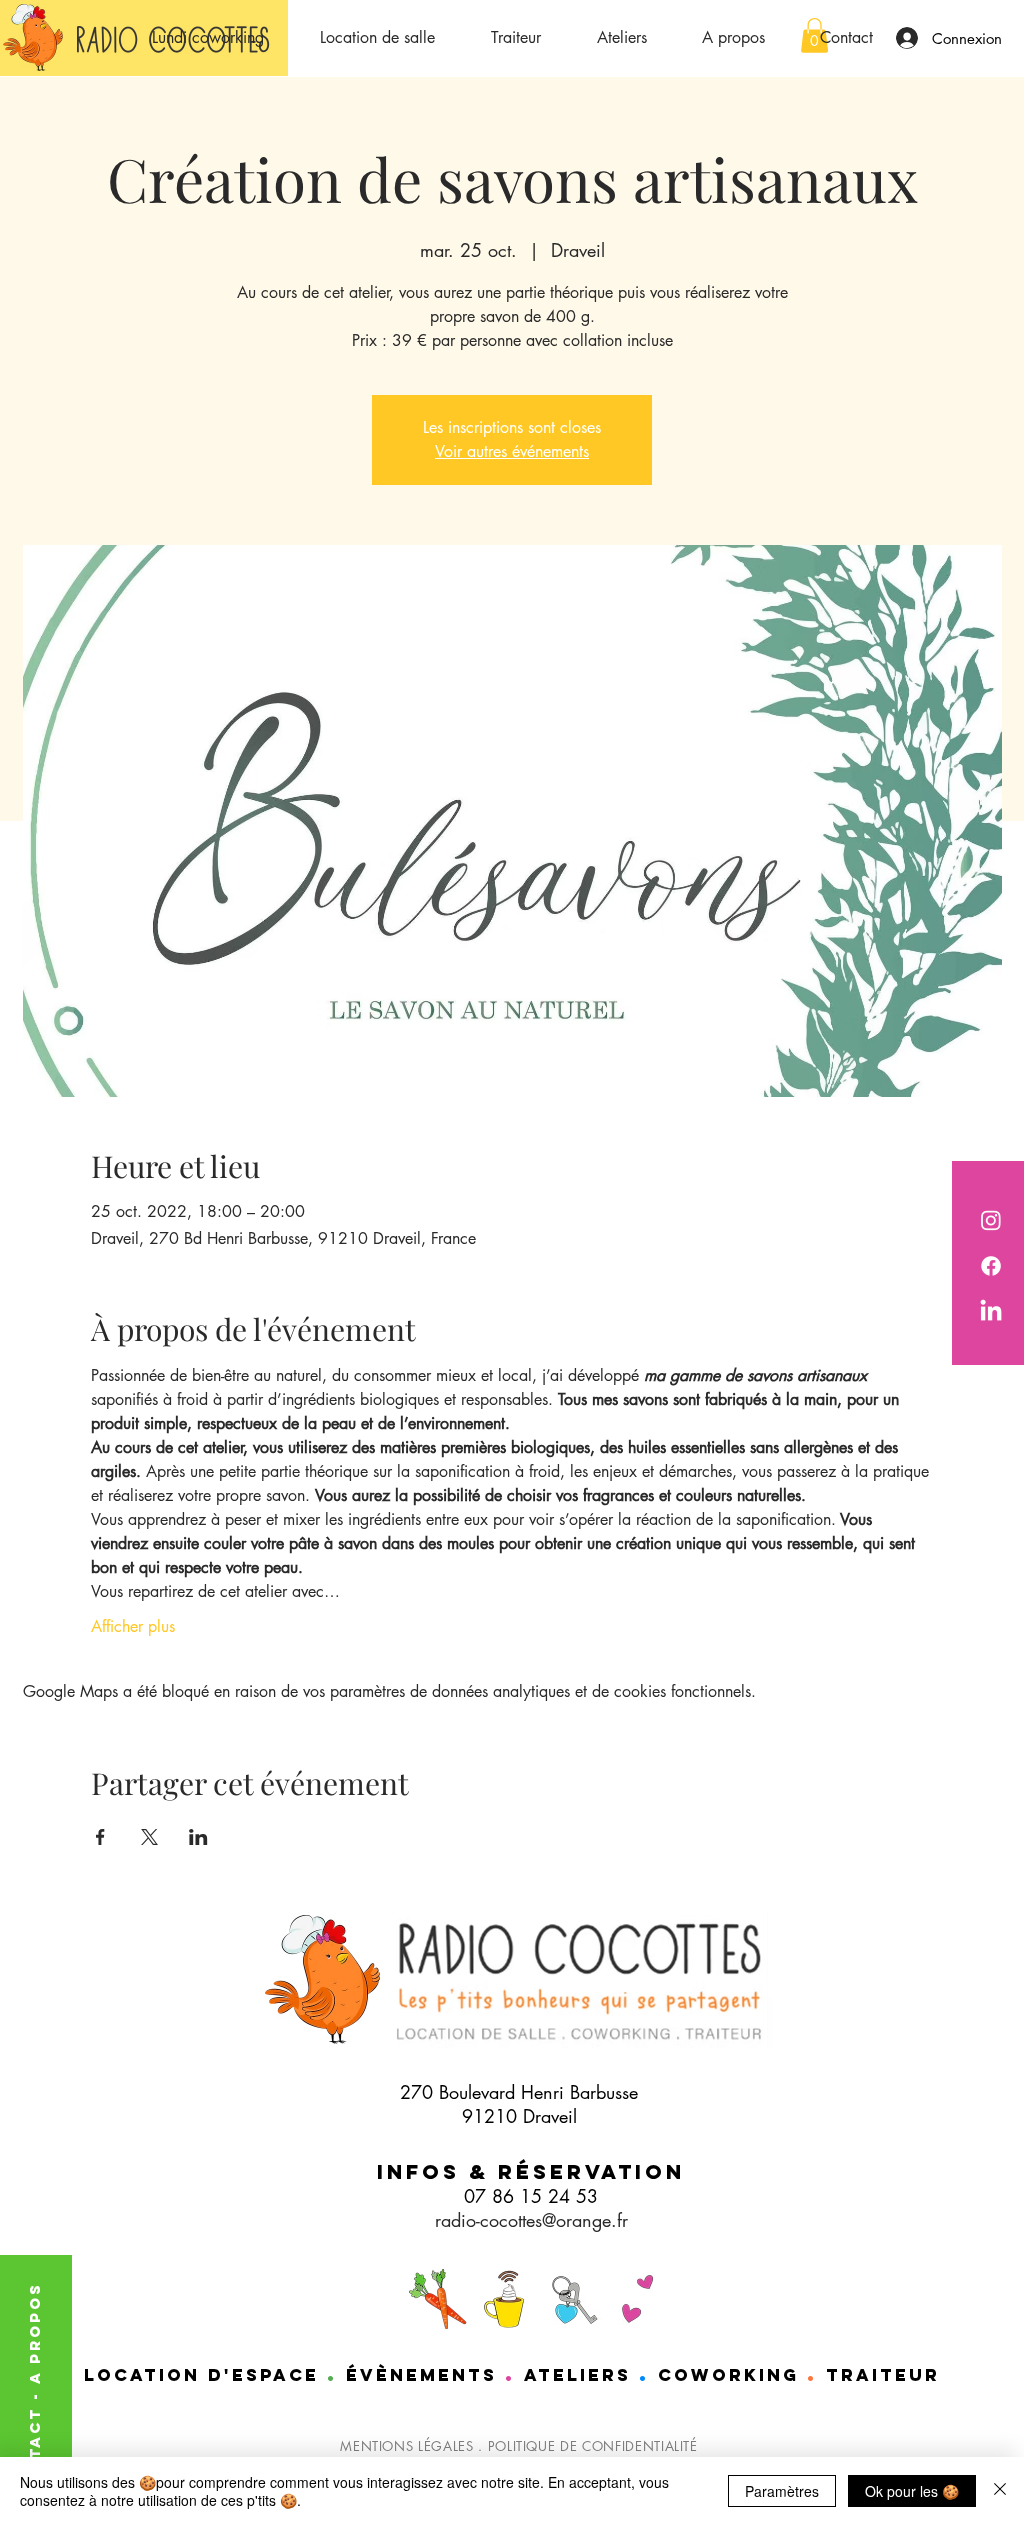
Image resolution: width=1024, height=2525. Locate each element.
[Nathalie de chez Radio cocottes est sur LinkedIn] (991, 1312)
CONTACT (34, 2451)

= = =

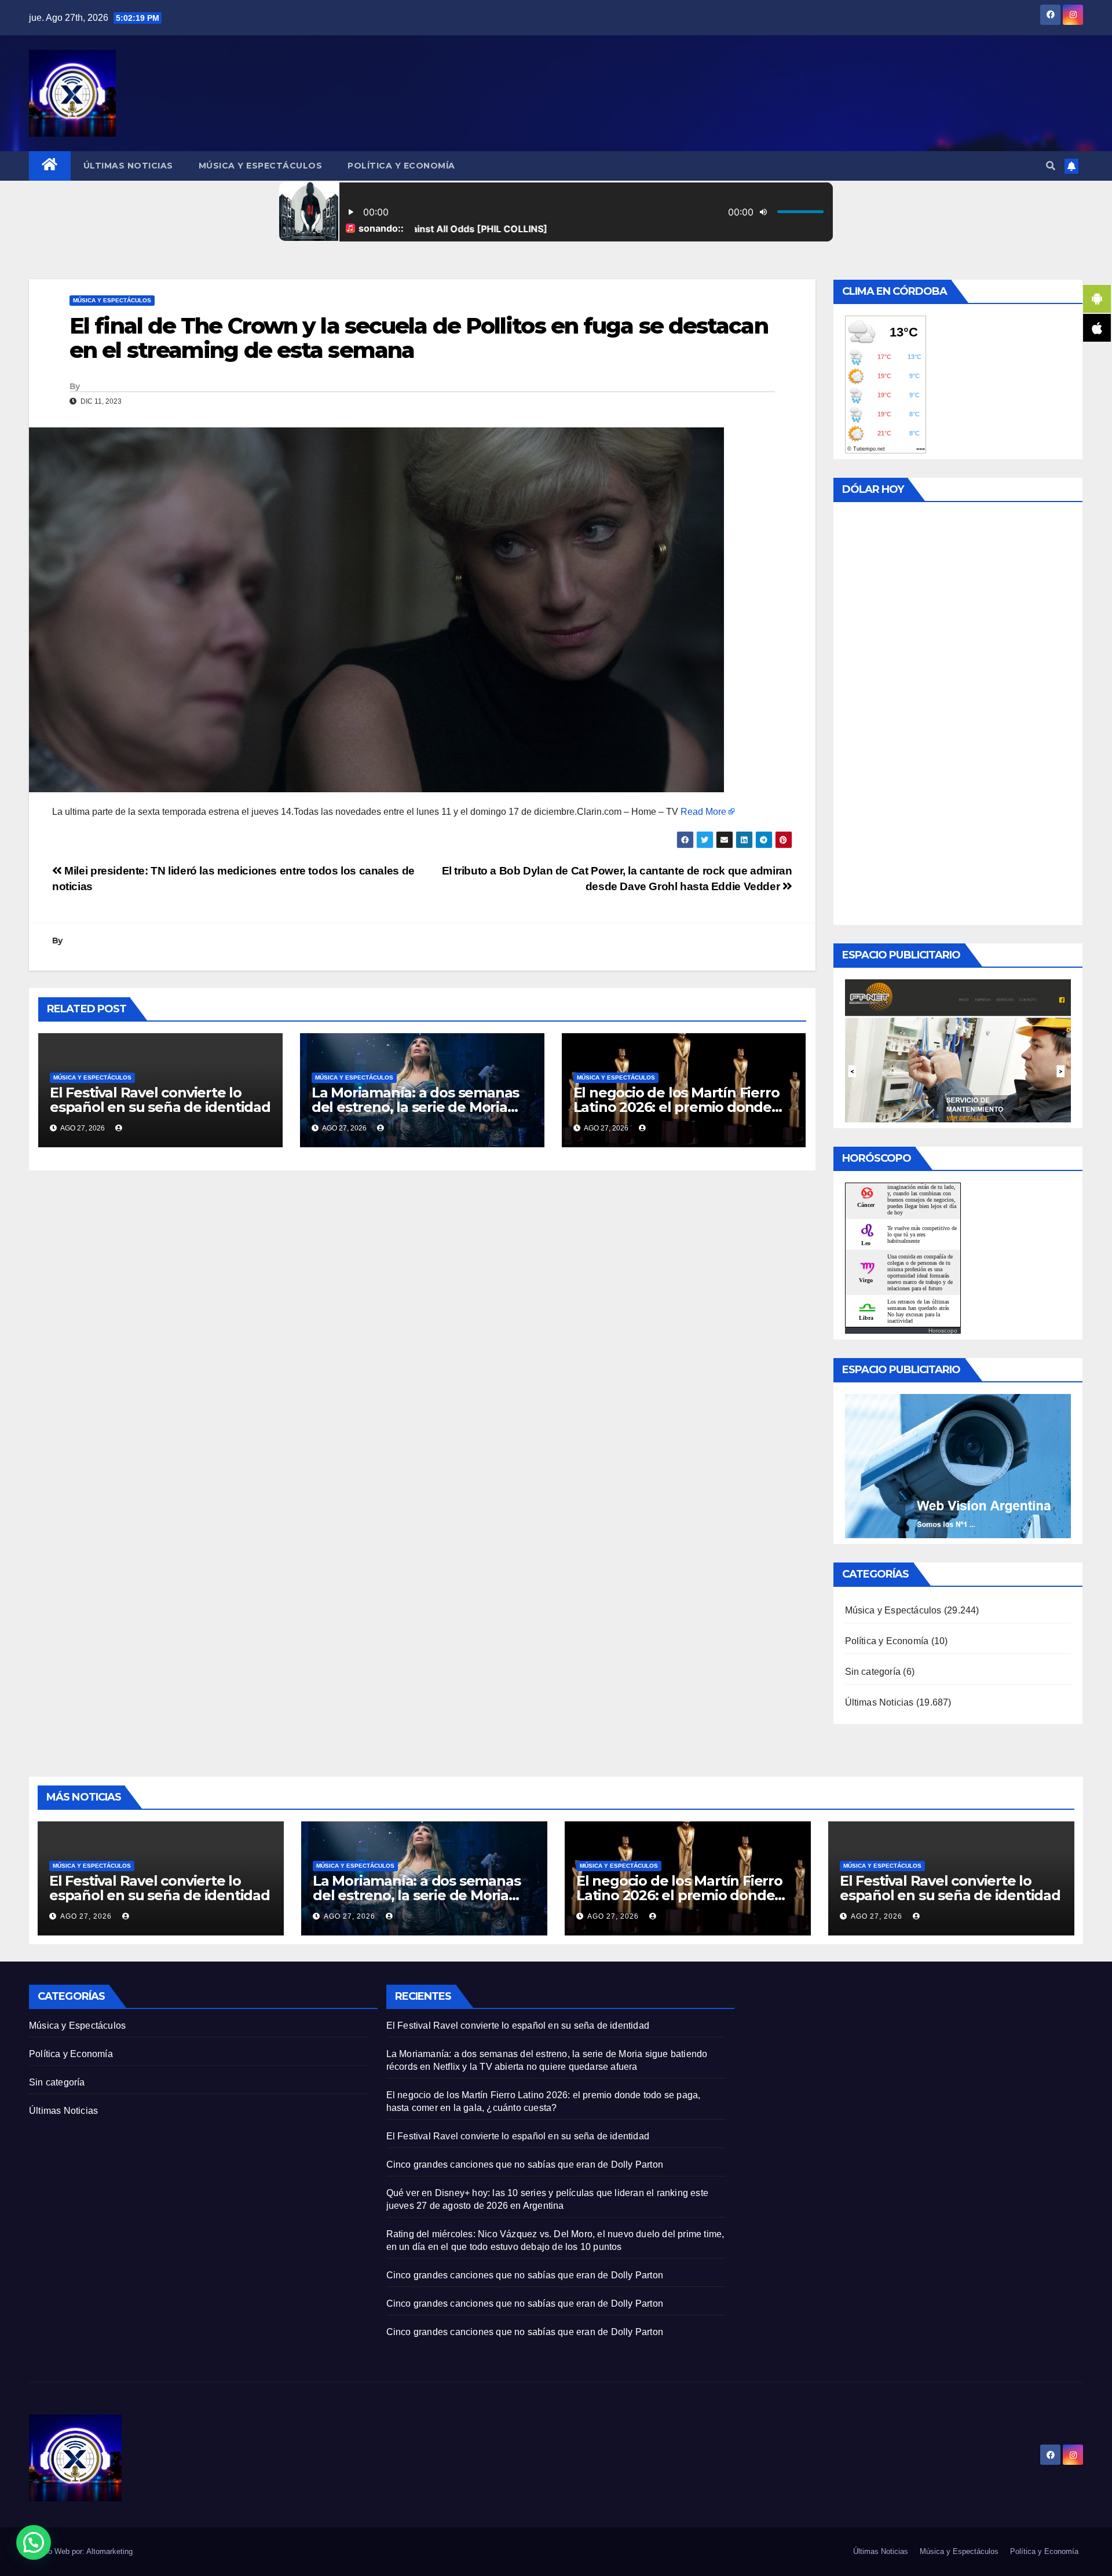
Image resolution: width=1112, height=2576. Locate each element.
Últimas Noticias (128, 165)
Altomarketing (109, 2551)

= = =

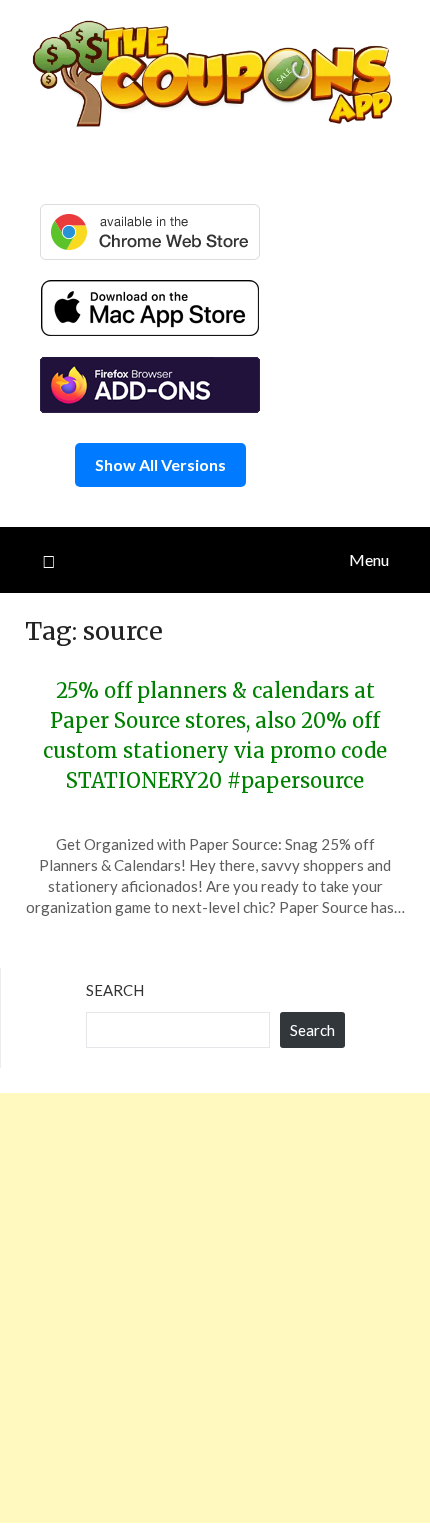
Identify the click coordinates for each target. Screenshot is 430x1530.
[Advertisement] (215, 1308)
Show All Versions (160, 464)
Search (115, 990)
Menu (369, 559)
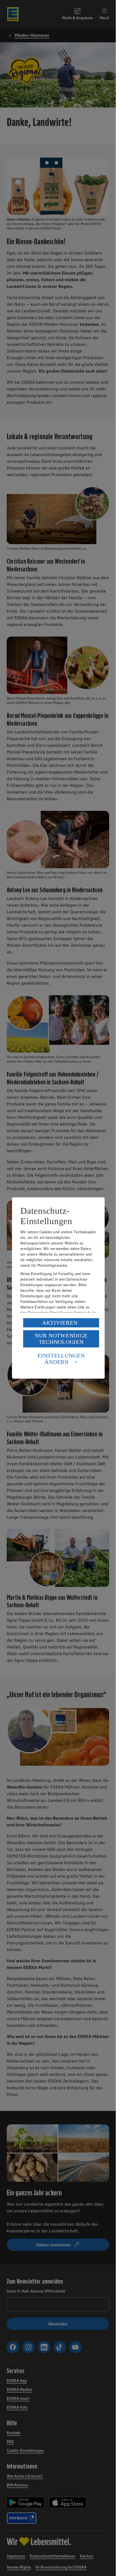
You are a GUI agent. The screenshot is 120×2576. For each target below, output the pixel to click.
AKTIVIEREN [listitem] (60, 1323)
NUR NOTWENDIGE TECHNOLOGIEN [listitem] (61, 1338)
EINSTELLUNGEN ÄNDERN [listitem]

= = =

Problem requirements: Going back over the entries above, copy word for word every line from the one that has "You are a GUI" on through the one that has "EINSTELLUNGEN ÄNDERN [listitem]".

Reply to the exercise:
You are a GUI agent. The screenshot is 120×2576. For each target below, output the pixel to click.
AKTIVIEREN [listitem] (60, 1323)
NUR NOTWENDIGE TECHNOLOGIEN [listitem] (61, 1338)
EINSTELLUNGEN ÄNDERN [listitem]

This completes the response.